Work instructions - Go over the entries and report the lines where the word "will" occurs.

Data entries:
▽

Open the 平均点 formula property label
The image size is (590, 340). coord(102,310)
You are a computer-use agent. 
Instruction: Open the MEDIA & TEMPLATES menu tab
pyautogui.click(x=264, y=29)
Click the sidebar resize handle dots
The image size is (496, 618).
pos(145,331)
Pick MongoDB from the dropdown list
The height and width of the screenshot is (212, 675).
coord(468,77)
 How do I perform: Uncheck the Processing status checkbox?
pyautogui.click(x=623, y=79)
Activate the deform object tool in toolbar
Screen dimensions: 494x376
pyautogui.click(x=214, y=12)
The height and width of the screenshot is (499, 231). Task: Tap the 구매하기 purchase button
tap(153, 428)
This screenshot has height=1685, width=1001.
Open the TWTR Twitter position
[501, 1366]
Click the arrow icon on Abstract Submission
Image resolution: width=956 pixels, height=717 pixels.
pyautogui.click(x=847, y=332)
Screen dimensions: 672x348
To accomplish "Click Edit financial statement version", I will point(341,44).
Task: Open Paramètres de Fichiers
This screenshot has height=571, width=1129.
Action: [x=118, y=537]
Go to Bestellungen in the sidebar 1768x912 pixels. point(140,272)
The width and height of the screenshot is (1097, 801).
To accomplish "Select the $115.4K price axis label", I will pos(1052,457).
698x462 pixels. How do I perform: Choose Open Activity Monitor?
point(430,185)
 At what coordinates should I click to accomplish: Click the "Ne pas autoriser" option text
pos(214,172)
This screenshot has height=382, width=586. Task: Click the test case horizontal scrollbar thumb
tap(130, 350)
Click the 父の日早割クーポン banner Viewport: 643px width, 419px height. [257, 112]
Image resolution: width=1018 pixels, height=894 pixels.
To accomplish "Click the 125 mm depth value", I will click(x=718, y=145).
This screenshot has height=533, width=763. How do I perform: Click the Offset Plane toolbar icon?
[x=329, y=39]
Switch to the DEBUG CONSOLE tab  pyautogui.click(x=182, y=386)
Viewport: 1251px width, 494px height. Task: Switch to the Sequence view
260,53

△

Answer area -
To accomplish "Click Edit financial statement version", I will point(341,44).
To accomplish "Select the $115.4K price axis label", I will pos(1052,457).
To accomplish "Click the 125 mm depth value", I will click(x=718, y=145).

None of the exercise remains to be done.